Supplied material:

(begin)

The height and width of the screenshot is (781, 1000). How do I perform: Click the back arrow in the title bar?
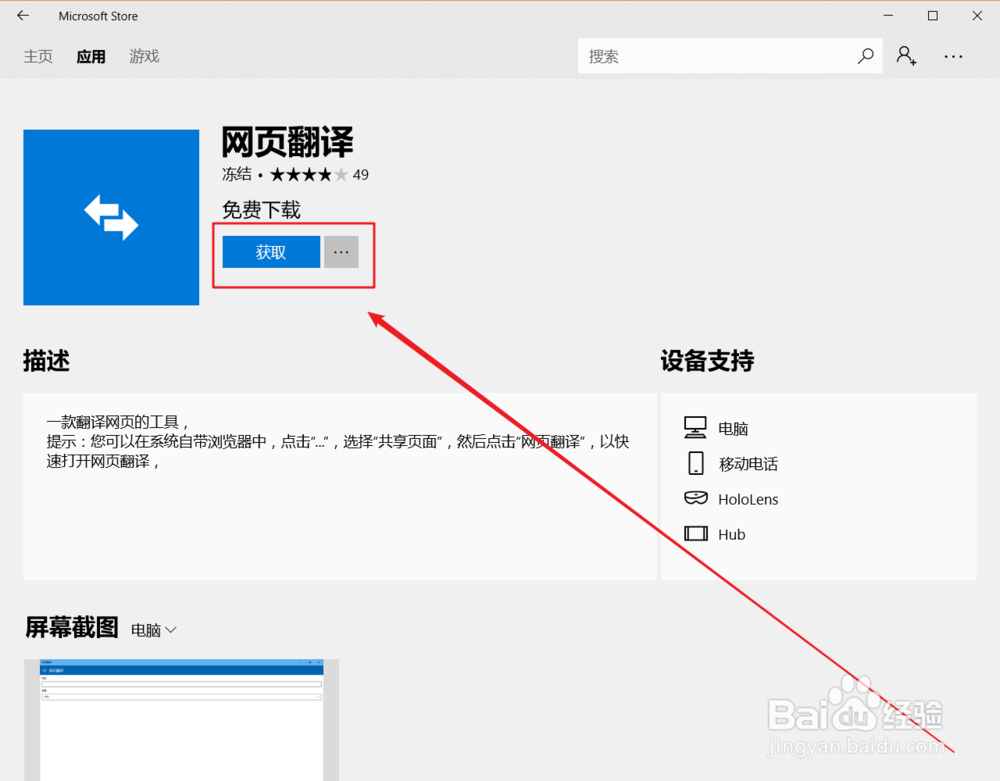click(x=22, y=15)
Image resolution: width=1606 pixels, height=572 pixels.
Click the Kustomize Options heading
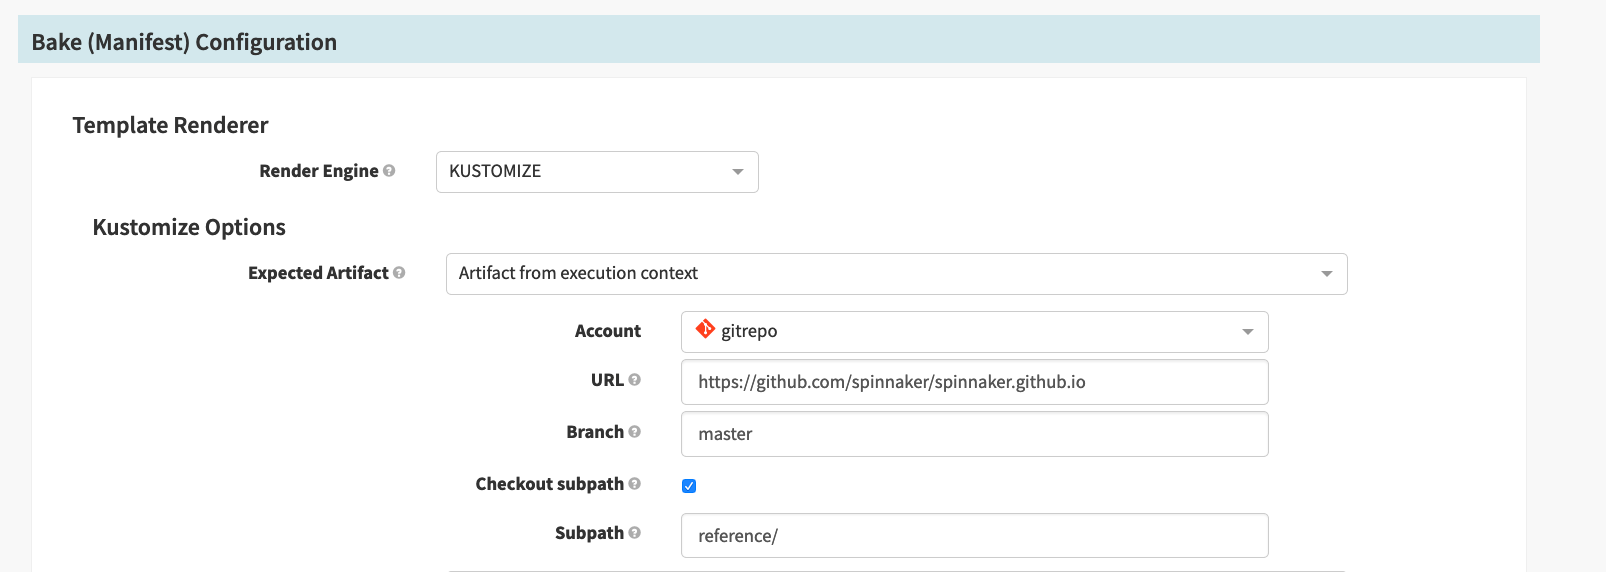tap(189, 227)
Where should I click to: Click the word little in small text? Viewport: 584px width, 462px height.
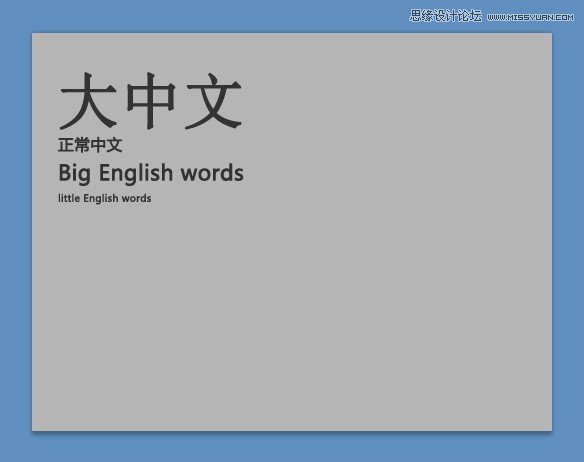click(x=69, y=198)
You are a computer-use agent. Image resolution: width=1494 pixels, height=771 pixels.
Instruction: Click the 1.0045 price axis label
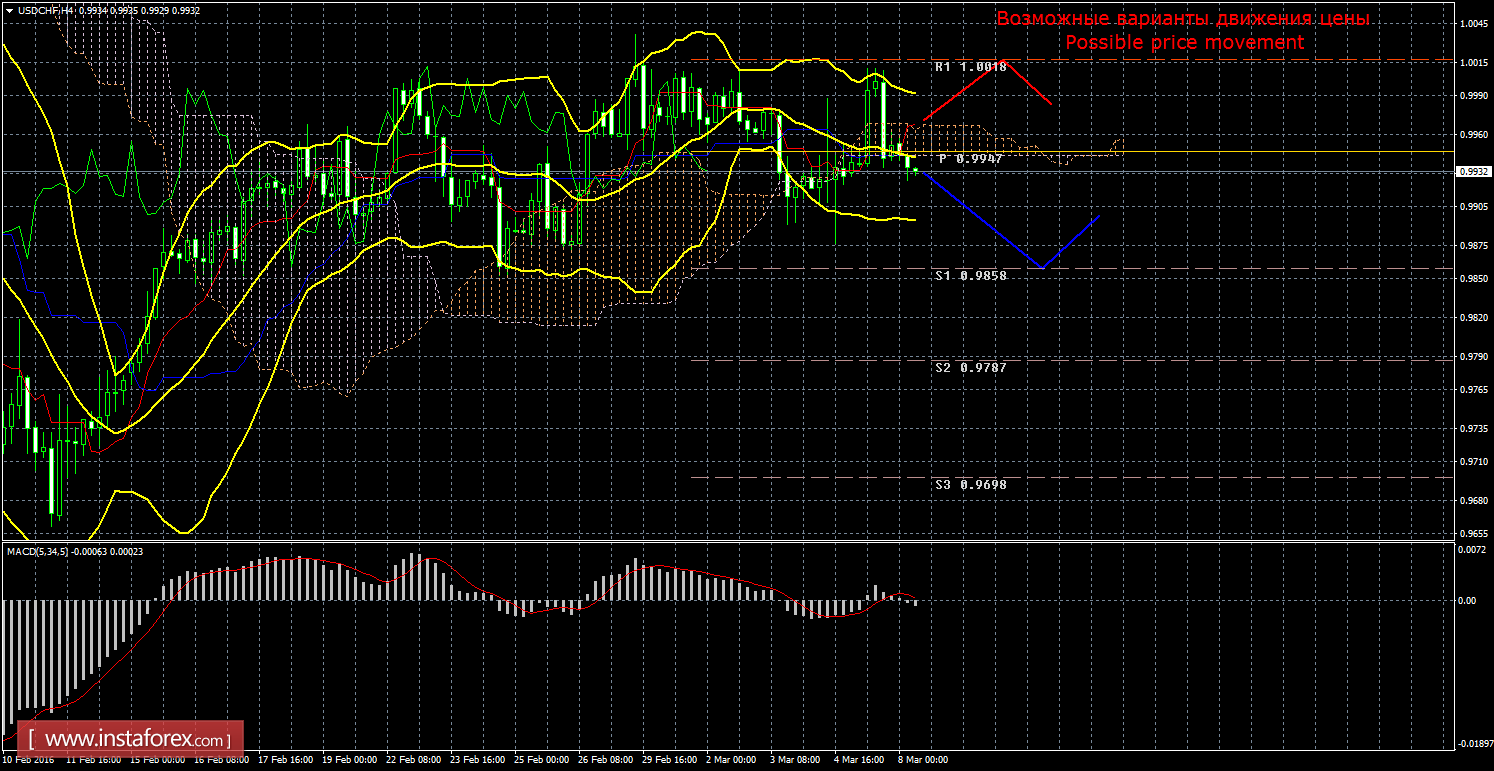(1473, 24)
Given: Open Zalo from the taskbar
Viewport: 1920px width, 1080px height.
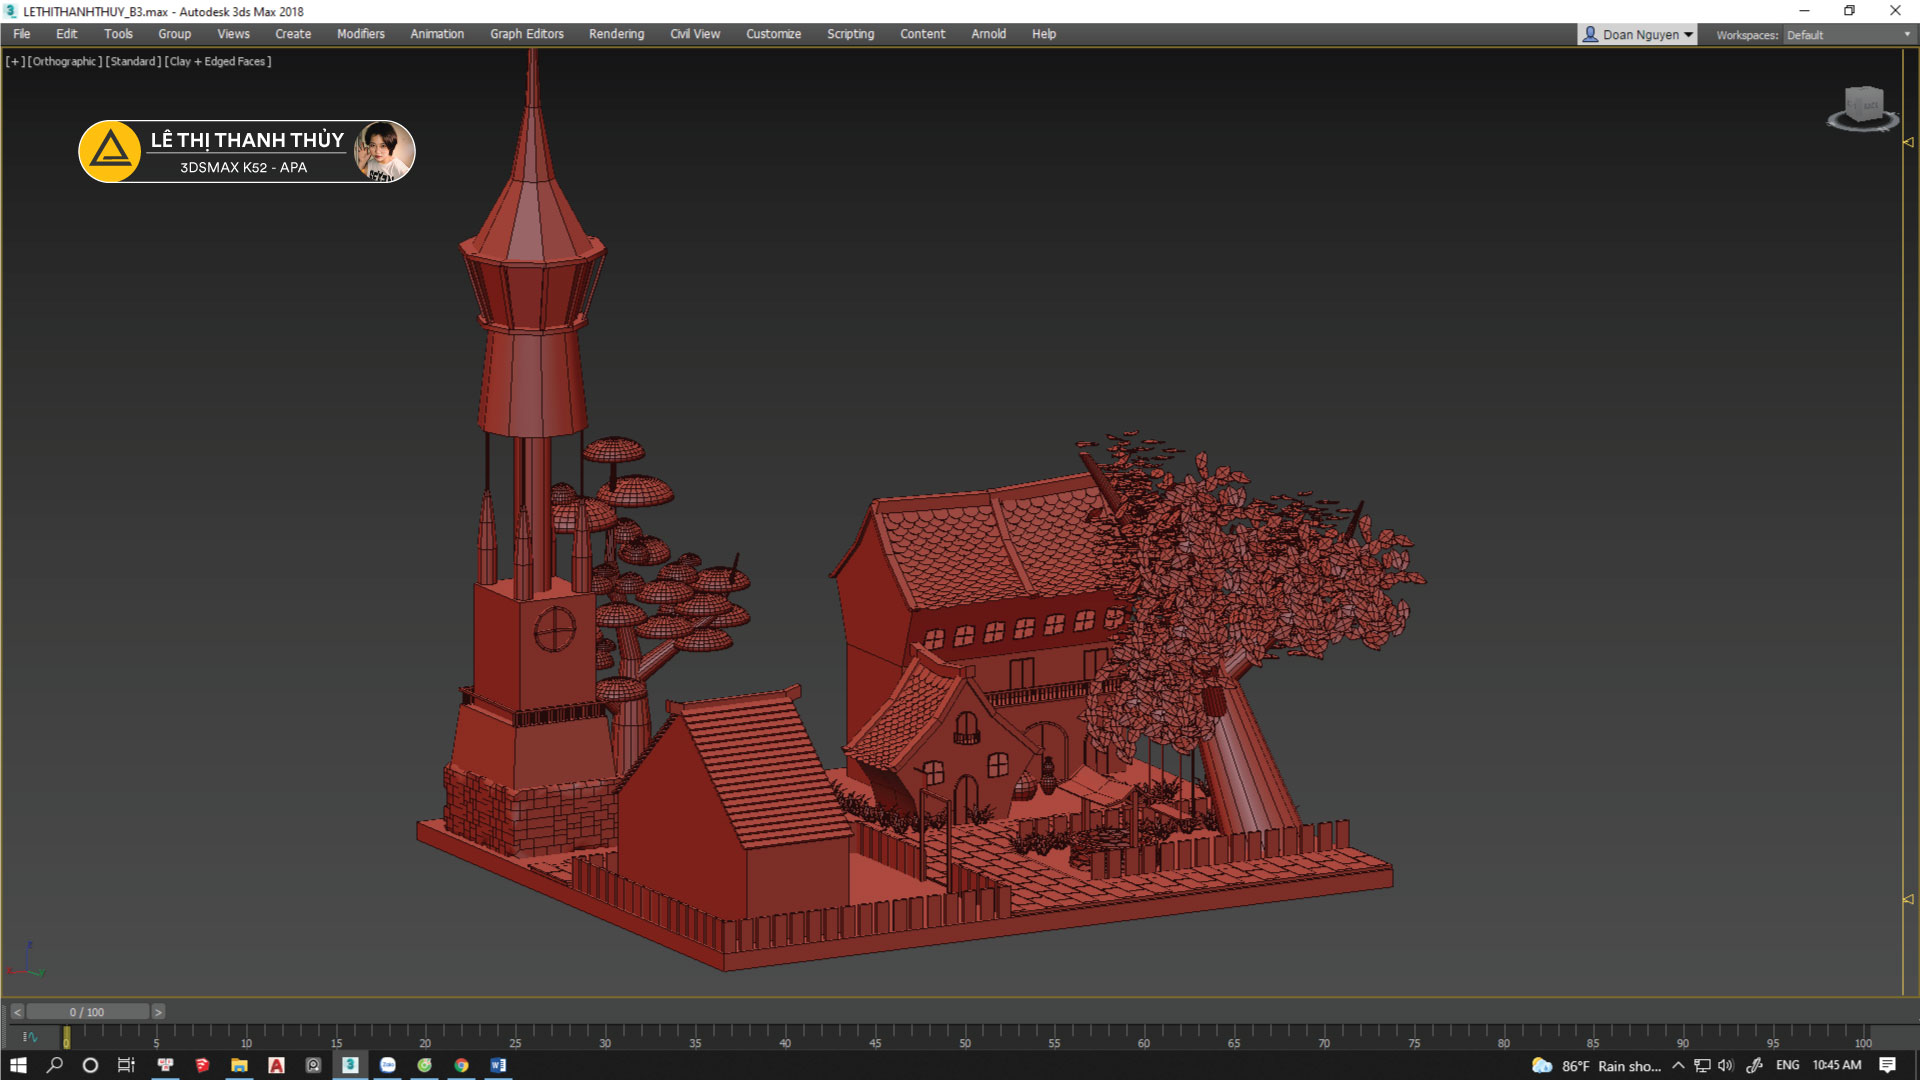Looking at the screenshot, I should [388, 1065].
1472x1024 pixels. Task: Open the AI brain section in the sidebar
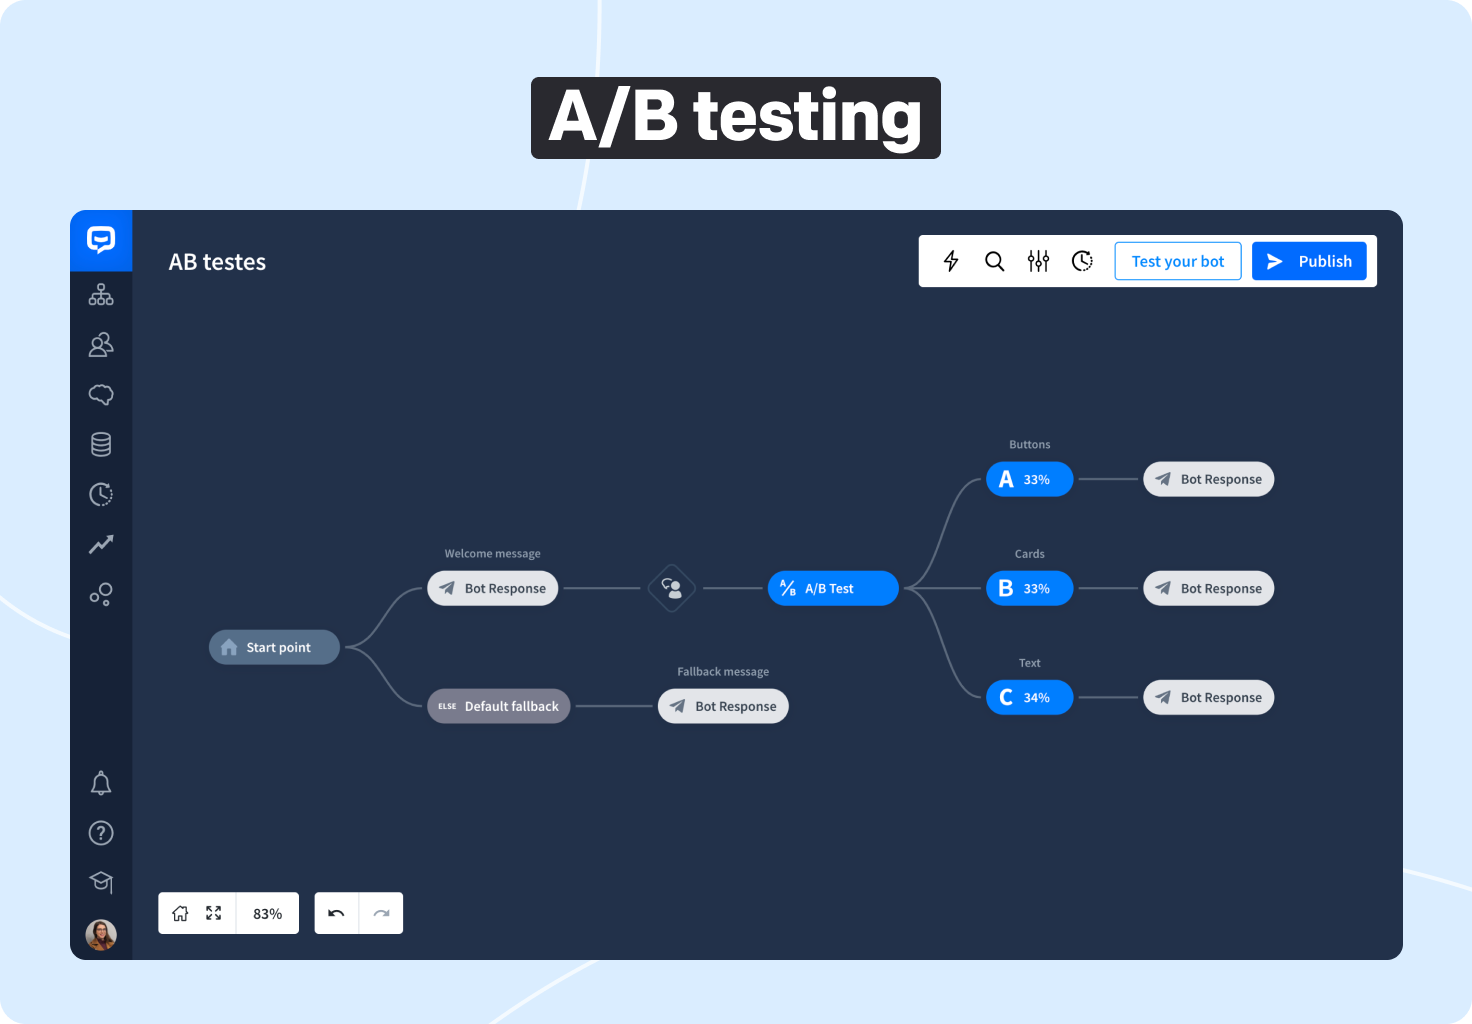[100, 394]
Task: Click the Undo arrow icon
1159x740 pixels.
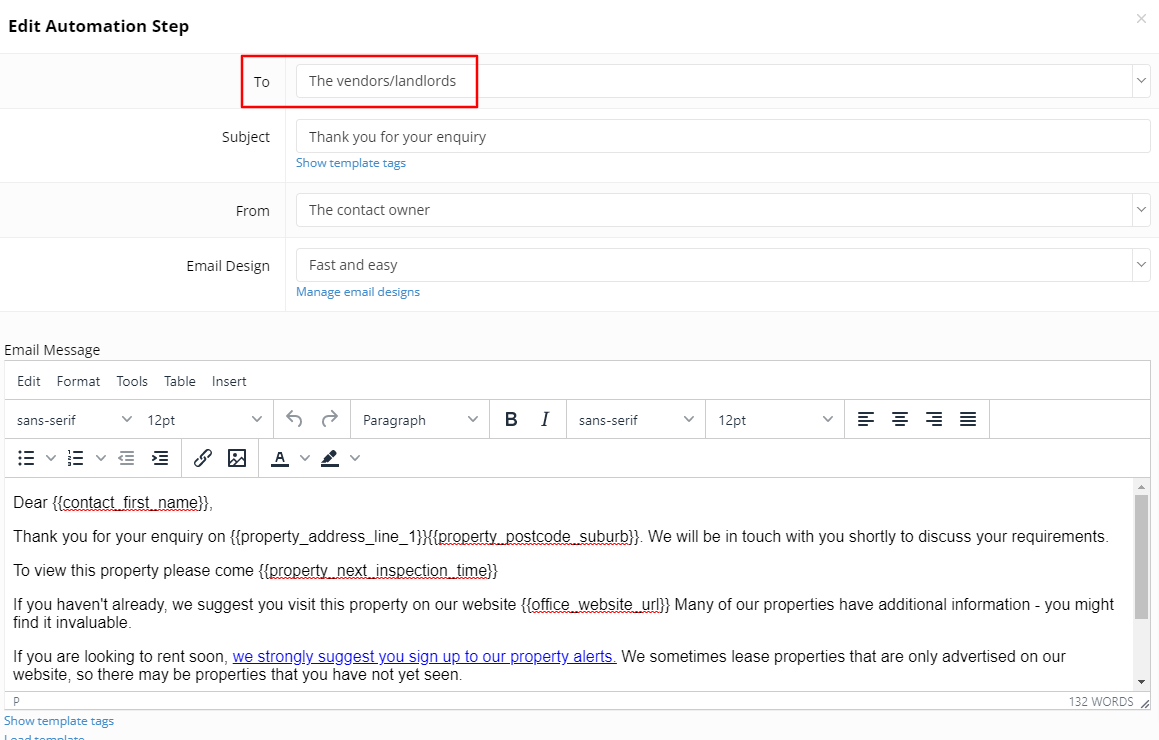Action: click(294, 420)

(end)

Exercise details:
Reproduce every row above word for word, leaving out the pictures.

Answer to this exercise:
The height and width of the screenshot is (781, 1000). How do I perform: Click the back arrow in the title bar?
click(x=22, y=15)
Image resolution: width=1606 pixels, height=572 pixels.
Click the Kustomize Options heading
tap(189, 227)
Where should I click to: Click the word little in small text? Viewport: 584px width, 462px height.
click(x=69, y=198)
You are a computer-use agent. Image resolution: width=1494 pixels, height=771 pixels.
Instruction: Click the 1.0045 price axis label
(1473, 24)
Given: Open Zalo from the taskbar
Viewport: 1920px width, 1080px height.
Looking at the screenshot, I should [388, 1065].
1472x1024 pixels. Task: Open the AI brain section in the sidebar
[100, 394]
Task: Click the Undo arrow icon
1159x740 pixels.
Action: click(294, 420)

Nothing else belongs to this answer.